Stored data:
.....

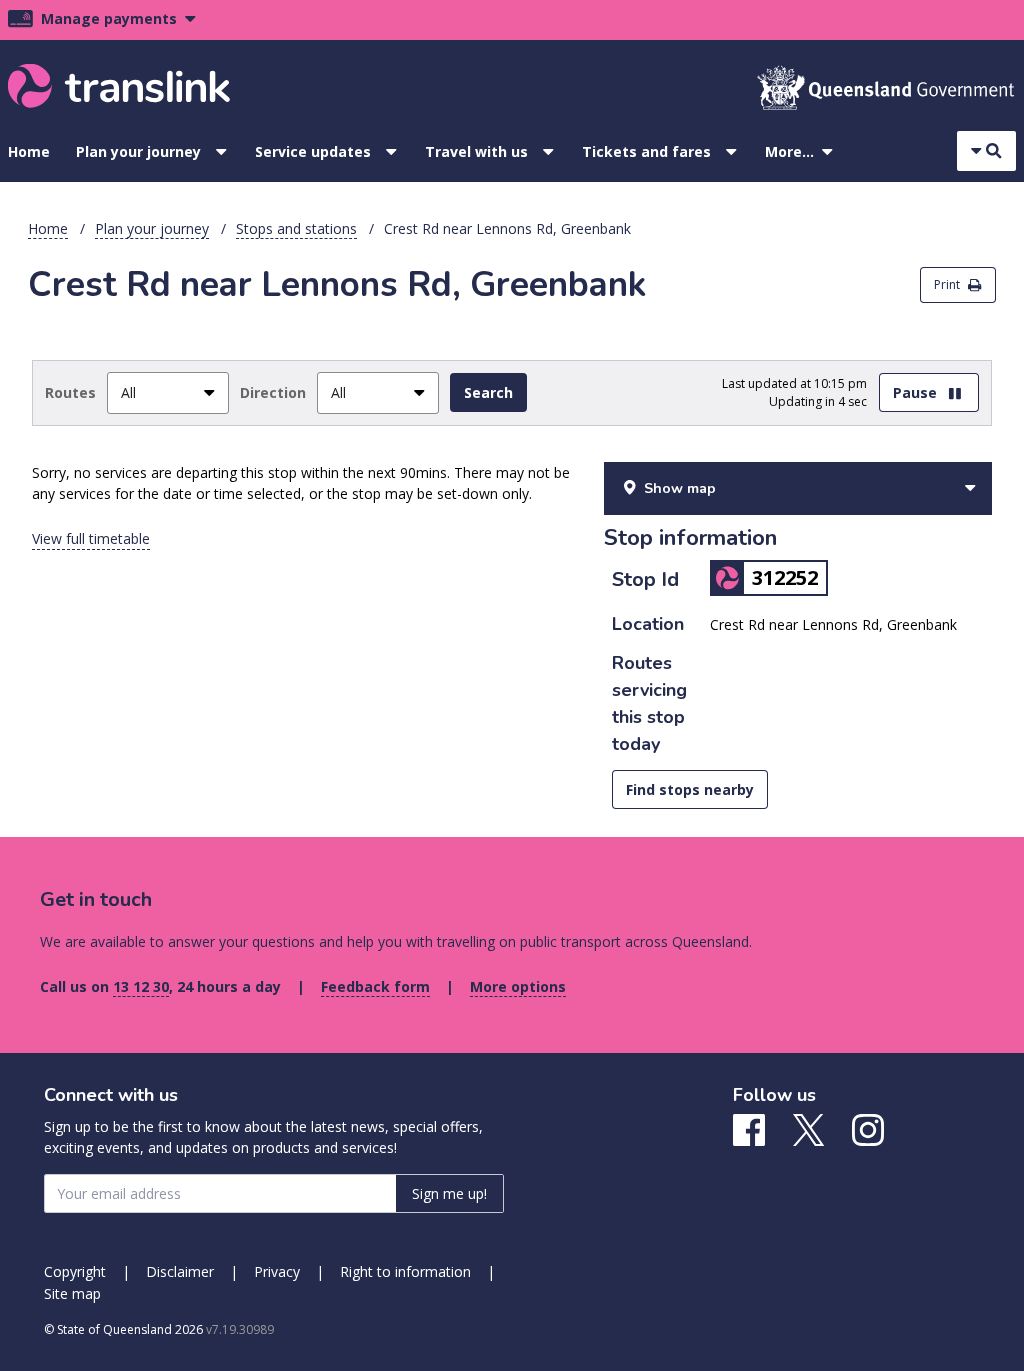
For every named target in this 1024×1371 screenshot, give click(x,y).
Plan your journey (138, 151)
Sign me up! (449, 1193)
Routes (70, 392)
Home (29, 151)
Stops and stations (296, 228)
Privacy (277, 1271)
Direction (273, 392)
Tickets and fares (646, 151)
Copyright (75, 1271)
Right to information (405, 1271)
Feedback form (375, 986)
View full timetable (91, 538)
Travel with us (476, 151)
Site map (72, 1293)
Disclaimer (180, 1271)
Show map (680, 488)
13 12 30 (141, 986)
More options (518, 986)
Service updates (313, 151)
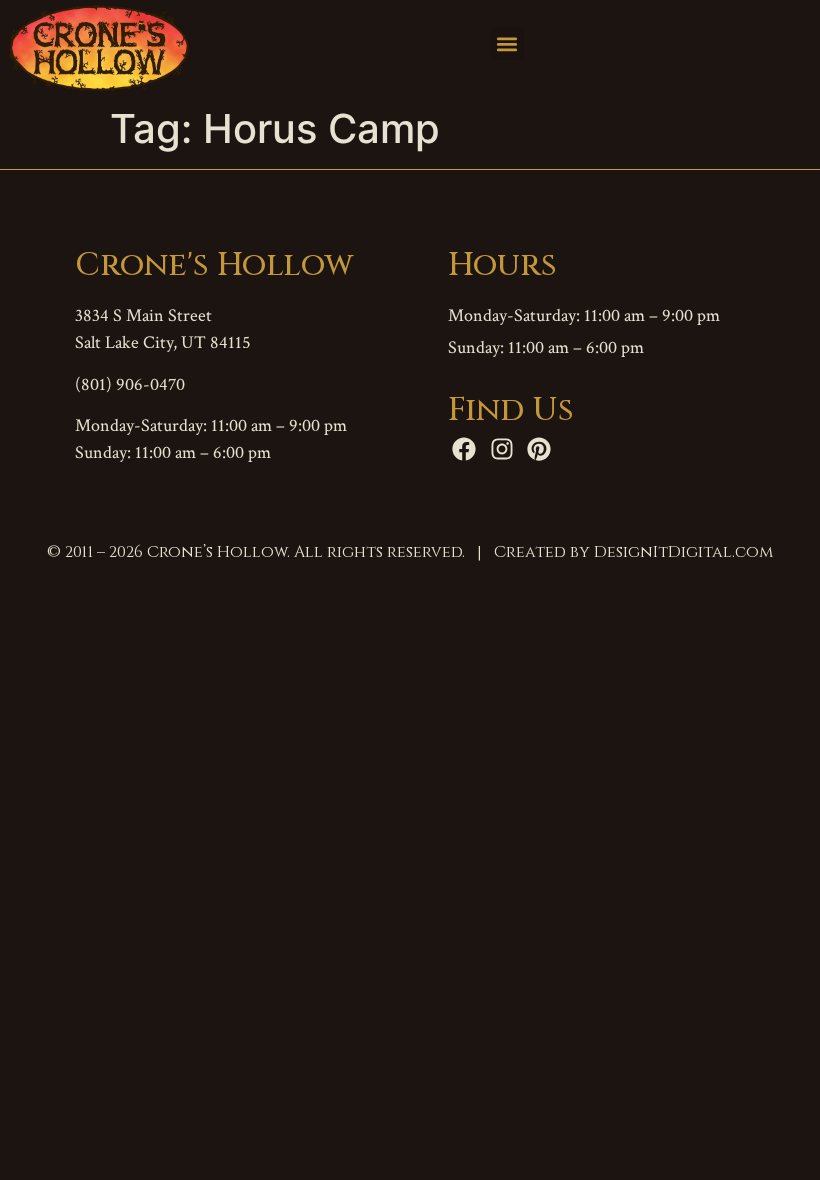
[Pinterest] (540, 449)
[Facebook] (465, 449)
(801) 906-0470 (130, 384)
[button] (507, 43)
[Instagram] (502, 449)
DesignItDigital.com (683, 552)
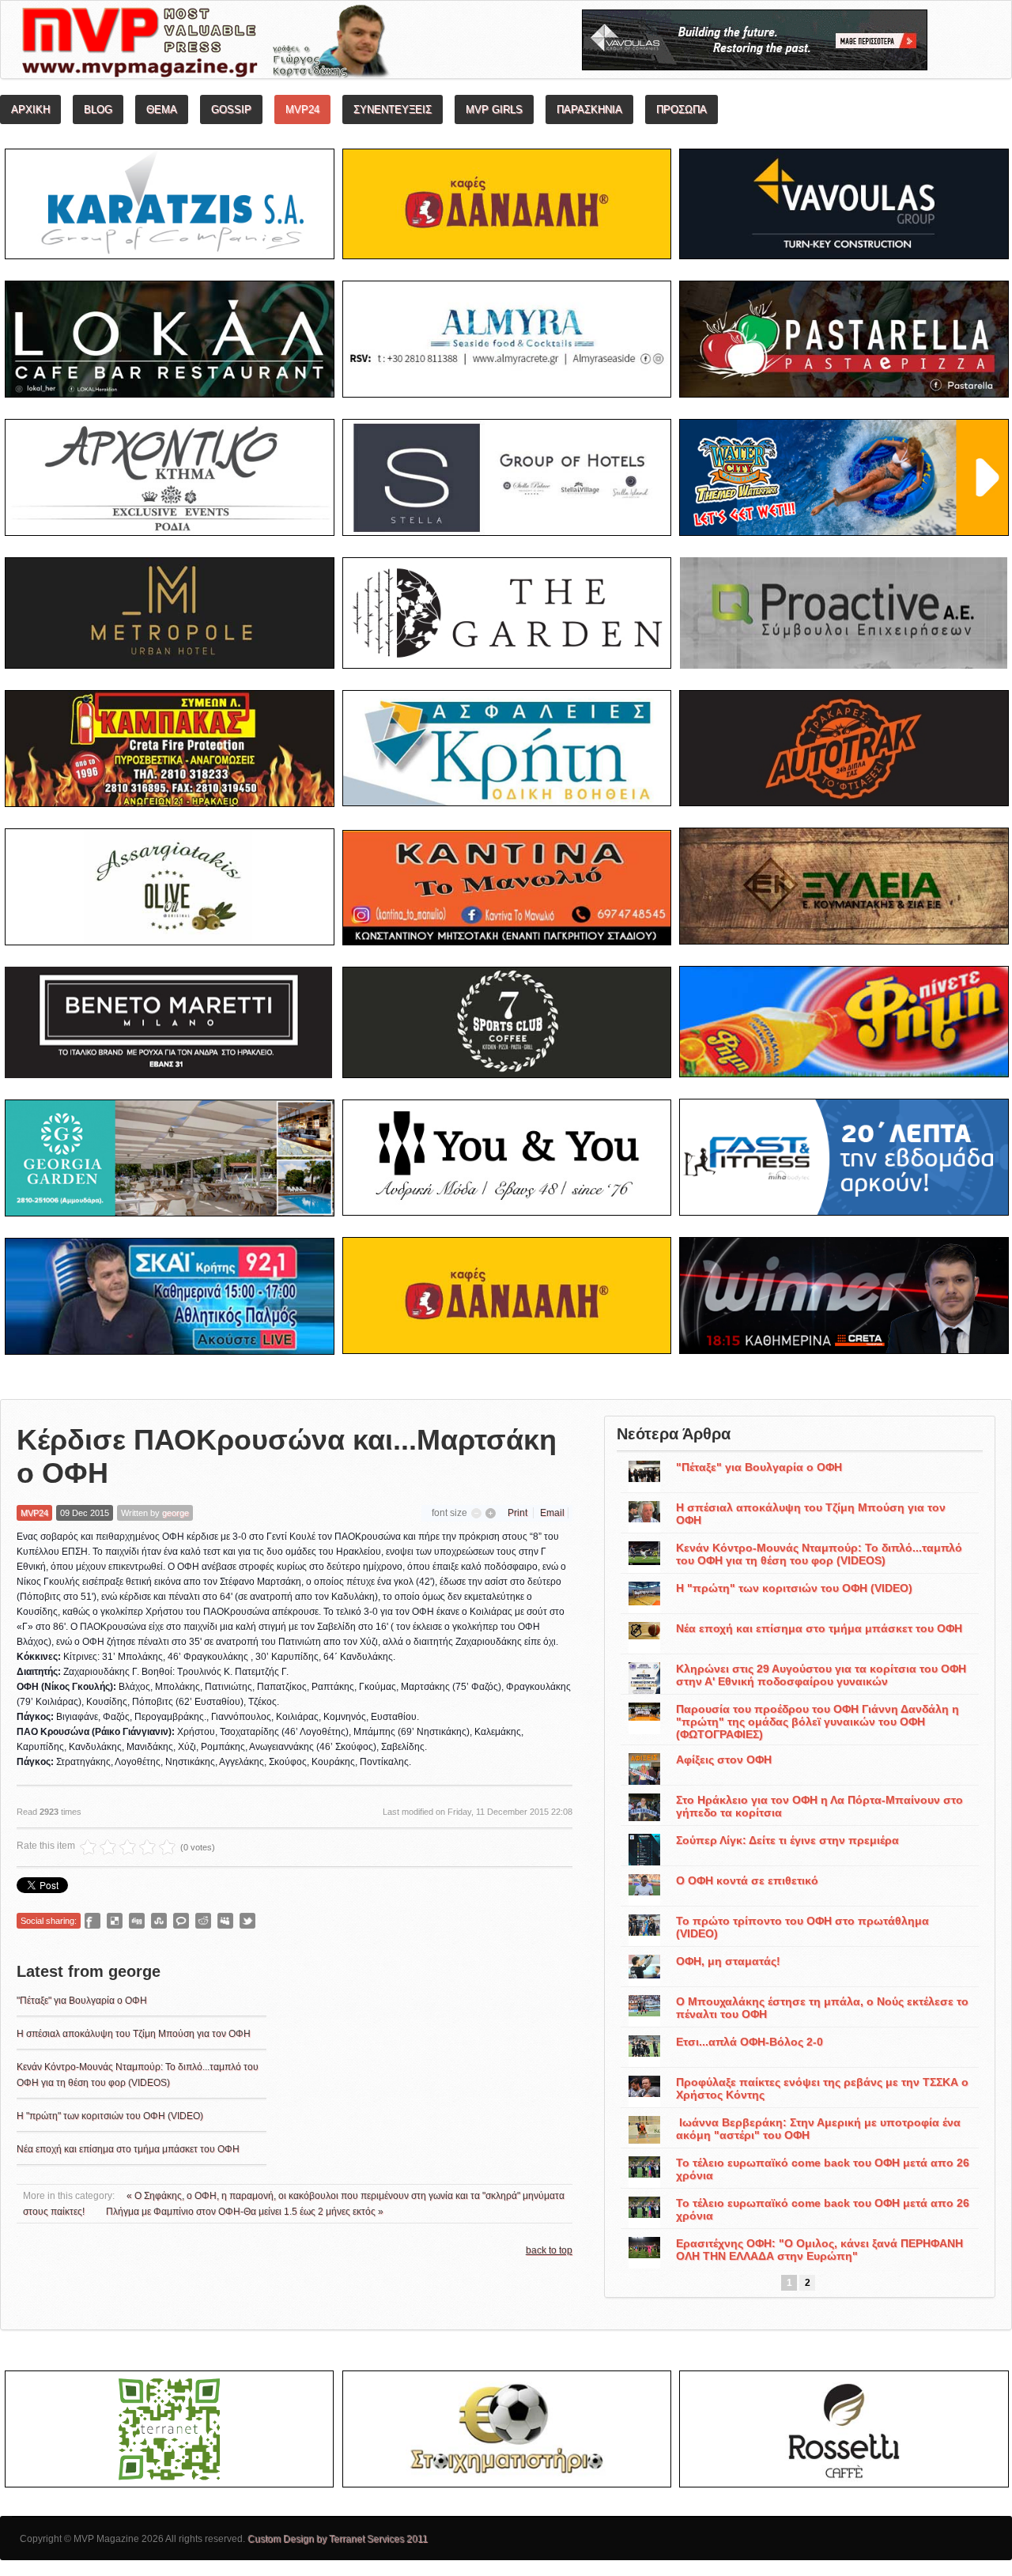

.....

*Goal of the exercise*: Starting at the line that contains "[Pinterest] (540, 449)", reproduce every line through the last one in the records exactly, and omit all pictures.

*Result of this task*:
[Pinterest] (540, 449)
[Facebook] (465, 449)
(801) 906-0470 (130, 384)
[button] (507, 43)
[Instagram] (502, 449)
DesignItDigital.com (683, 552)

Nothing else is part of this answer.